A breathless sob escapes me as Eris pushes past us, drawing her sword.
“I can smell blood,” she says.
And that’s when I start to smell it too.
“Amaya!” I yell, shoving past all of them, but Thiago grabs my arm grimly.
“Slowly, Vi.” He turns to look at the cottage. “Because whatever did this may still be here.”
The closer we get to the cottage, the more I see signs of ruin.
Glass shards glitter in the window panes, and flames have burnt one side of the house before they were seemingly doused. Someone’s torn the shutters from the windows, and they hang from broken hinges.
There’s a trail of blood leading through the snow. Footsteps churn the snow to slush, and all around the clearing branches lie broken and cleaved, as if someone threw enormous amounts of spell craft around.
Thiago wrenches open the door to the cottage, and nothing prepares me for the sight of a broken broom lying forlornly in the entry. There’s blood on the floor. Blood on the walls. Smashed toys and an abandoned boot that looks far too small to be an adult’s.
It’s the boot that does me in.
“Amaya?” I’m choking on the word, my heart pounding so hard I swear I’m going to break a rib.
But there’s no sign of any children.
I shove inside. “Amaya!”
Thiago pushes past me and slams into an invisible ward. He feels at it. “The blood wards.” The words steal from his lips. “Old Mother Hibbert unlocked the blood wards.”

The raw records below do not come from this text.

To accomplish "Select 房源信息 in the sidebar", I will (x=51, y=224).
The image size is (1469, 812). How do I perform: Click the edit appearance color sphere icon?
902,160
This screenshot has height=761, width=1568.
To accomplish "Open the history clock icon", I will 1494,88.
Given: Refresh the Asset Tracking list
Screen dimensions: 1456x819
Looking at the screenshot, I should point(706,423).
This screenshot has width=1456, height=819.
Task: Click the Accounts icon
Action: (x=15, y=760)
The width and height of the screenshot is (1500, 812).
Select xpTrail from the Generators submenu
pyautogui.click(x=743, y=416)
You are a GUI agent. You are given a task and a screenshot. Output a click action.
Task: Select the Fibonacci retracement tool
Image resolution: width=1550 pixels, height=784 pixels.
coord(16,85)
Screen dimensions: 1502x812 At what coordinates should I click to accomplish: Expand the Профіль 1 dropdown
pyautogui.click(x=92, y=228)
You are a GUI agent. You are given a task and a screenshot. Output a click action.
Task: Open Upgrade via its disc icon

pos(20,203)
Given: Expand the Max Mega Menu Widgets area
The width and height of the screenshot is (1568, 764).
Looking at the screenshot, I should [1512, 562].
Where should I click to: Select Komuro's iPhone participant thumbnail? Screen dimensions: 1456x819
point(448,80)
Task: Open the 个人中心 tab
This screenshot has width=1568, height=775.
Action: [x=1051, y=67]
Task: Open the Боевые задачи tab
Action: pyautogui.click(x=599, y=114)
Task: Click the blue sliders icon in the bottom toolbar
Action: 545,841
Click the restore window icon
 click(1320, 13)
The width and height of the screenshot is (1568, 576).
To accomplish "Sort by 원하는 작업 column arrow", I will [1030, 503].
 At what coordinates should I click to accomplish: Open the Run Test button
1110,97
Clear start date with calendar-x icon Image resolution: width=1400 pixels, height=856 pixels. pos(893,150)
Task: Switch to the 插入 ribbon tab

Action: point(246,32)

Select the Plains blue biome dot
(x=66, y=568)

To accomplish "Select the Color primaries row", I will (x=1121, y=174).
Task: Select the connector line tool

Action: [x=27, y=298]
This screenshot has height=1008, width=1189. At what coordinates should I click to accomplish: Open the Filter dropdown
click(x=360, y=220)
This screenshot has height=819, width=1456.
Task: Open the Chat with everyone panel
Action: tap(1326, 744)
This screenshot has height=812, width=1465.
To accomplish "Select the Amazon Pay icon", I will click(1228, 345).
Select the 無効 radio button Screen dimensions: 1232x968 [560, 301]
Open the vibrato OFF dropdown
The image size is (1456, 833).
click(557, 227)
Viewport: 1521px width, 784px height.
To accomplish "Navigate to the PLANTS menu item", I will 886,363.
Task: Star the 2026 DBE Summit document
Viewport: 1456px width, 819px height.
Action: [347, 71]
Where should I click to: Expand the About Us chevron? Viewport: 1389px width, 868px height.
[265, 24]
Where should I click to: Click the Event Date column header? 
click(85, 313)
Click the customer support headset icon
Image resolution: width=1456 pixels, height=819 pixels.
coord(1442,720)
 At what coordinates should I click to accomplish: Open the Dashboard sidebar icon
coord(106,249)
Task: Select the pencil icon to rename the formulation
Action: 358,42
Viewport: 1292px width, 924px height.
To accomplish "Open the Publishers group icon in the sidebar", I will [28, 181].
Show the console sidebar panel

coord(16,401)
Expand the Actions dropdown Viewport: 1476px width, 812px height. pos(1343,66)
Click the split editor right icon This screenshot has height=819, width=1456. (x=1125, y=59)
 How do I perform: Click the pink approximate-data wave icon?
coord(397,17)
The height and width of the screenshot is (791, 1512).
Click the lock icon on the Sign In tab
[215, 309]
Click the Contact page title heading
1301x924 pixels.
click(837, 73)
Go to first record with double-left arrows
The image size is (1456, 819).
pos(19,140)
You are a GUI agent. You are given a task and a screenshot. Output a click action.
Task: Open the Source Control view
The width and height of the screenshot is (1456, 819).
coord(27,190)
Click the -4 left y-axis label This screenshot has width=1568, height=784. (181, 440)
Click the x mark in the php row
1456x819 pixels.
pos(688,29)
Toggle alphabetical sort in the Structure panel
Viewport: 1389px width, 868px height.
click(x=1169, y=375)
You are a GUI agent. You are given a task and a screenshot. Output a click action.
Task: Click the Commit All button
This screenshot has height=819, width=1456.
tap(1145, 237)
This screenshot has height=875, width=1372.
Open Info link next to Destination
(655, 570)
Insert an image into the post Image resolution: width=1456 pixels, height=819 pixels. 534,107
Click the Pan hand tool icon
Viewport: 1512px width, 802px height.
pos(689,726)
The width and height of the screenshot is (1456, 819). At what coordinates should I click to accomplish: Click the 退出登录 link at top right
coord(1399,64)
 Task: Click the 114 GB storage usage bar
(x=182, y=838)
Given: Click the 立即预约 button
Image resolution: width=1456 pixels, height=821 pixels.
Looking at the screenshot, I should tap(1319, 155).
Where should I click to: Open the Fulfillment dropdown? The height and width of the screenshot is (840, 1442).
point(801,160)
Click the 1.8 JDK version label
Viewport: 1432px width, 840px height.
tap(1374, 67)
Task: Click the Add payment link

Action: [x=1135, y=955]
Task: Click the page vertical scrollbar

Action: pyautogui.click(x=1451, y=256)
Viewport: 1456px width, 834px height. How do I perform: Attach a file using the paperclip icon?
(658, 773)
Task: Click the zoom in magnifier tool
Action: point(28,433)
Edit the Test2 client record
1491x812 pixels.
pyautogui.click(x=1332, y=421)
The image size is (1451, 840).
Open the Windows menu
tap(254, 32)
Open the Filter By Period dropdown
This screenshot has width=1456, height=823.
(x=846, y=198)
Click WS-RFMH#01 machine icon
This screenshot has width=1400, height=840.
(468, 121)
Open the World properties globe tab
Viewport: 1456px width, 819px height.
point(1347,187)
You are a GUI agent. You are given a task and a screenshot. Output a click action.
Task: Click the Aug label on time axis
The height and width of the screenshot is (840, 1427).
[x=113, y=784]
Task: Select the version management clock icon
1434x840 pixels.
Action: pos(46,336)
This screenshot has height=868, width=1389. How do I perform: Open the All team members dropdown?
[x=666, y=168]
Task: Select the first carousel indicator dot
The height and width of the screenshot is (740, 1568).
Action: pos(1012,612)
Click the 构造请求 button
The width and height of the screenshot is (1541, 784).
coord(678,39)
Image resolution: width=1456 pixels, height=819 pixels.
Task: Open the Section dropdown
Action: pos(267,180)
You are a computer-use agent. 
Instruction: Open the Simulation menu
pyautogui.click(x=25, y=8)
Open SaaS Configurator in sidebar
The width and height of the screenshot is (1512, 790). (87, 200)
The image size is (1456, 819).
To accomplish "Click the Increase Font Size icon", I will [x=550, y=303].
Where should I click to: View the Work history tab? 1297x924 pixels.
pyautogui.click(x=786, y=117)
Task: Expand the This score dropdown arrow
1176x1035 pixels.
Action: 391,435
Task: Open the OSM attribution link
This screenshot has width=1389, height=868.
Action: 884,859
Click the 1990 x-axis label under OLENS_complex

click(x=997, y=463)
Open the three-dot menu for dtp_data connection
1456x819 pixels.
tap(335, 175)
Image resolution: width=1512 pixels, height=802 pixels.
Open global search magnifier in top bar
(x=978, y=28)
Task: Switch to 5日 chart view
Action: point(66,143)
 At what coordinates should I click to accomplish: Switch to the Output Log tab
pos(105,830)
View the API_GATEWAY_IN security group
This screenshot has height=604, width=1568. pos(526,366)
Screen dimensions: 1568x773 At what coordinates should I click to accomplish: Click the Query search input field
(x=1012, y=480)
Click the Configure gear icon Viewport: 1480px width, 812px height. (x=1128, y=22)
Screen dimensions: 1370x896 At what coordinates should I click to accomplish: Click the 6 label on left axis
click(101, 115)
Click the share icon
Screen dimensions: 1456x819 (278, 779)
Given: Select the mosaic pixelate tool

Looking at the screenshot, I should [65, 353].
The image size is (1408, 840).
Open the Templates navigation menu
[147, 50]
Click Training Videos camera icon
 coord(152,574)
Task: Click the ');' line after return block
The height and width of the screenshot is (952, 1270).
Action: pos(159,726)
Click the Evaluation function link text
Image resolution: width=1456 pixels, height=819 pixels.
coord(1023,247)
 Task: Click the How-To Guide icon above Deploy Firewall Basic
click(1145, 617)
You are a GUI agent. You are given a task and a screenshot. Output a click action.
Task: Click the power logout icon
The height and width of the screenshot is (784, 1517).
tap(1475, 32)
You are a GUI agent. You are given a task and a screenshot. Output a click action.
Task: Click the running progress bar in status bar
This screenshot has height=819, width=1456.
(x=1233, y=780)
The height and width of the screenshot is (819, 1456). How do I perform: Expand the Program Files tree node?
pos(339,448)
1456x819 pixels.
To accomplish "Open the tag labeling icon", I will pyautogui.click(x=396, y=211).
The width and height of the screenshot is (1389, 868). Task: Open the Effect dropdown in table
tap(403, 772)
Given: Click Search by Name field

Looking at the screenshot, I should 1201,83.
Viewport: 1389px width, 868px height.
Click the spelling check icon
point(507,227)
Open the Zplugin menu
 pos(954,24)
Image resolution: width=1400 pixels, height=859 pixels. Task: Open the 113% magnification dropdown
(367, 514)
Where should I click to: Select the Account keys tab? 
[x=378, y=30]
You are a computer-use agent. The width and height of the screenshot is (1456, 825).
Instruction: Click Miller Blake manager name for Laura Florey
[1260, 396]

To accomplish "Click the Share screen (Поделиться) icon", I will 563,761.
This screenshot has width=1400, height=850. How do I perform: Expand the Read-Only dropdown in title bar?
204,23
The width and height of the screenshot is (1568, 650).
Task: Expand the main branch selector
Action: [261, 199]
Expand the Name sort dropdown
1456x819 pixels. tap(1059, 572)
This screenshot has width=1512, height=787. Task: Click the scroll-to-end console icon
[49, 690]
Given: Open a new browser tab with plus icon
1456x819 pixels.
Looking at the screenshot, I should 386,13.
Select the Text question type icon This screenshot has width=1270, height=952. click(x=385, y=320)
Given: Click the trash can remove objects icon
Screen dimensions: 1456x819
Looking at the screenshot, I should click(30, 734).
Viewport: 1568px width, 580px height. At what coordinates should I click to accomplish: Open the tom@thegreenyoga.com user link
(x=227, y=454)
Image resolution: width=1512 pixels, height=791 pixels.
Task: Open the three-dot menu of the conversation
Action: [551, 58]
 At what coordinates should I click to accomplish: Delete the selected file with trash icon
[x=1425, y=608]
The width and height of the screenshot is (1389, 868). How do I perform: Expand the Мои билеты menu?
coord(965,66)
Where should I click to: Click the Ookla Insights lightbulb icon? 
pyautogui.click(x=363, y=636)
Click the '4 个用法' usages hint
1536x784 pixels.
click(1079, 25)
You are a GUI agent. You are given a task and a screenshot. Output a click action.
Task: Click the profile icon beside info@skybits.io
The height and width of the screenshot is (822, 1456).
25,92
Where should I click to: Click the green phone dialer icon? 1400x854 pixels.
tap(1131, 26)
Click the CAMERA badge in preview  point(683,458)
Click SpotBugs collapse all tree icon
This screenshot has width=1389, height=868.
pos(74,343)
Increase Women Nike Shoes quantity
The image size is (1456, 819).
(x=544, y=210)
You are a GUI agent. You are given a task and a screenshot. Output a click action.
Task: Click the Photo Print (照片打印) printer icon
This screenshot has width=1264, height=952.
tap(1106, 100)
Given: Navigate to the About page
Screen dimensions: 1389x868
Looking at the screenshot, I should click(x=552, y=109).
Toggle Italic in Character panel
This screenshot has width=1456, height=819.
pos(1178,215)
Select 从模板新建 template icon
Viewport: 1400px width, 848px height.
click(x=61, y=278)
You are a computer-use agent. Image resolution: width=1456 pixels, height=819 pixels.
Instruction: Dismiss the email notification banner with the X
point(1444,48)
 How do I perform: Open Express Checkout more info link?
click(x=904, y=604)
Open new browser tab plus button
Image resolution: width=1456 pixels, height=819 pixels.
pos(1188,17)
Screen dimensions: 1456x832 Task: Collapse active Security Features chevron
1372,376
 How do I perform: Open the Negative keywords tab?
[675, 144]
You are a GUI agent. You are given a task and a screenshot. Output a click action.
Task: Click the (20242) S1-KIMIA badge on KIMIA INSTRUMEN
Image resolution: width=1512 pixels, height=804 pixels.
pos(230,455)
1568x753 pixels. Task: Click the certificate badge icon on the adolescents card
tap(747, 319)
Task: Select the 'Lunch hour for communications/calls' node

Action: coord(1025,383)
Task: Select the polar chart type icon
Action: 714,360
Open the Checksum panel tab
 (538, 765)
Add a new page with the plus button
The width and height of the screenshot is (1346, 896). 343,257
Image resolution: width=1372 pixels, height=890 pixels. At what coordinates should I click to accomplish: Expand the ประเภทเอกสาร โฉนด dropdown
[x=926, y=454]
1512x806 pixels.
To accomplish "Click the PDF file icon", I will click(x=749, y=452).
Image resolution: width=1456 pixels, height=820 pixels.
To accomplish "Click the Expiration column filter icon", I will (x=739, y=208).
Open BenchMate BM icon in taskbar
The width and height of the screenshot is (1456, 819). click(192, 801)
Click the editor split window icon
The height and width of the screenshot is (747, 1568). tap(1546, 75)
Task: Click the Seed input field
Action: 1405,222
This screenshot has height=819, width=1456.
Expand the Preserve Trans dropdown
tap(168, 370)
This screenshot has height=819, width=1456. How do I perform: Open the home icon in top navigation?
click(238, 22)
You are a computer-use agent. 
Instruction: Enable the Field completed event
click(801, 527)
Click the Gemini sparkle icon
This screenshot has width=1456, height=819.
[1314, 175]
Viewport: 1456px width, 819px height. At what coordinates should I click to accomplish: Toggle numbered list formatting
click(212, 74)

“What does that mean?” I demand.
He flexes his fingers against them. “I can’t get through. Nothing can get through. It was something Old Mother Hibbert always warned us about. If we were ever attacked, then we were to flee into the cottage and hide in the cellar while she fired the blood wards.” He curses under his breath. “It was the last line of defense, and something she would only ever do if she thought the children were at grave risk.”
“Then Amaya may be inside,” I whisper, hope bleeding through me.
“If she’s in the cellar, then she’s safe. But Vi….” He swallows hard. “They’ll last for twenty-four hours after Old Mother Hibbert’s death. She’s either dead or dying. We need to find her.”
“This way,” Grimm tells me, “I can hear someone wheezing.”
And then he launches from my shoulder and flies over the snow as if he has invisible wings.
I stagger after him, careless of the others.
Grimm follows the blood trail through the snow, to where a patch of firs shiver under the weight of their frozen burden. There’s a patch of multicolored skirts, and I find an old woman propped up with her back resting against the trunk of the fir, a bloodstained flask in her hand.
The ancient hag gulps and gasps, as if her lungs have been pierced. I walk toward her in a dream-like state, even as my mind sees everything.
“Don’t… come closer,” she hisses, and she curls her hand around a femur that looks like it was snapped in two.
I don’t know why, but the sight of her ragged fingerless gloves breaks my heart a little.
She took my daughter in and raised her as her own, despite the fact she has so truly little. Ancient blue tattoos are engraved on her haggard cheeks, and her half-rotted teeth are stained.